Teks Bacaan.
Sebagai
muslim sejak dari rahim, saya tahu bahwa berdakwah merupakan kewajiban setiap
kita. Libtighai mardhatillah, mencari ridha Allah; amar ma’ruf nahyi
munkar, menebar kebaikan dan mencegah keburukan; hingga jihad fi
sabilillah, berjuang di jalan Allah.
Apa pun itu
istilah yang dipilih sebagai landasanmu, saya sebarisan denganmu: dakwah itu
penting.
Di antara
kita, ada yang berdakwah dengan cara dagelan, budaya, satire, straight,
hingga keras, bahkan mencerca dan menggebuk.
Baiklah, yuk
tengok dulu landasan naqli berdakwah itu. Kita ambil dua deh, dari
al-Qur’an dan hadist.
Pertama,
ayat ini: “Serulah kepada jalan Tuhanmu dengan kasih sayang (bi al-hikmah)
dan kalimat-kalimat yang baik (mau’idhah hasanah) dan debatlah mereka dengan
perdebatan yang lebih baik.” (QS. An-Nahl: 125).
Kedua,
hadits ini: “Siapa di antara kalian melihat kemungkaran, maka ubahlah dengan
tangannya, jika tidak bisa ubahlah dengan lisannya, jika tidak bisa ubahlah
dengan hatinya.” (HR. Bukhari Muslim).
Secara
tekstual, ayat tersebut amat benderang menyuruh kita berdakwah, tetapi tidak boleh
dengan cara-cara kasar, keras, atau sejenisnya yang memicu dampak negatif. Ayat
tersebut hanya menetapkan dakwah dengan cara: kasih sayang, kalimat yang baik,
dan (bila terpaksa) berdebat dengan debat yang lebih baik. Pesan moralnya dari
segala jenis cara dakwah ini ialah “baik”.
Baik di sini
bukan tentang niatnya lho ya, bukan niat dakwahnya, tapi dampaknya. Kalau bab
niat, ya pasti baiklah, namanya berdakwah. Tapi dampak dari caranya itu lho.
Ini patut dicermati. Kiranya inilah yang melandasi munculnya kaidah keren ushul
fiqh ini: mencegah keburukan harus lebih didahulukan daripada meraih
kebaikan.
Menurut M. Quraish
Shihab dalam Tafsir al-Misbah (2011) Volume 6 (hlm. 774-777), ayat
tersebut menunjukkan tiga cara berdakwah:
Satu, dakwah
dengan hikmah ditujukan pada kaum cerdik pandai. Kaum melek ilmu. Menghadapi
mereka haruslah didekati dengan cara dakwah berhikmah. Dengan menukil ar-Raghib,
beliau menerjemahkan kata “hikmah” sebagai “sesuatu yang mengena
kebenaran berdasar ilmu dan akal”.
Dua,
dakwah dengan mau’idhah ditujukan pada kaum umum atau awam. Mau’idhah
adalah nasihat-nasihat yang menyentuh hati.

Tugas.
Jawablah pertanyaan berikut berdasarkan teks bacaan tentang dakwah.
1. Ayat Al-Qur'an manakah yang dikutip sebagai landasan pertama berdakwah?
2. Menurut teks, kata "baik" dalam cara berdakwah mengacu pada niat atau dampaknya?
3. Kepada siapa dakwah dengan mau'idhah ditujukan?
Data tersebut tidak berperan dalam tugas ini.

Data yang Tersedia.

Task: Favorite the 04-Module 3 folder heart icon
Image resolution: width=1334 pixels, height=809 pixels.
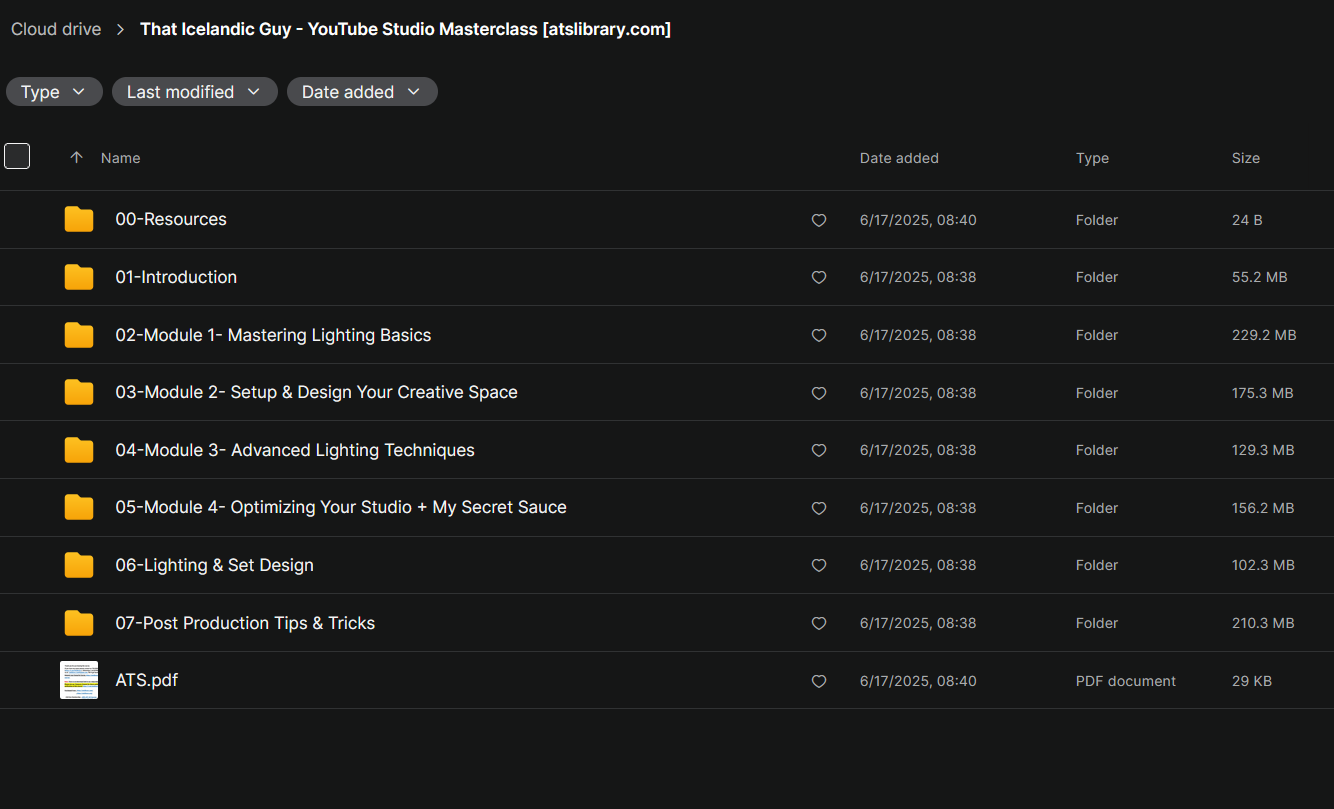Action: tap(819, 451)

Jawaban.
1. QS. An-Nahl: 125.
2. Dampaknya.
3. Kaum umum atau awam.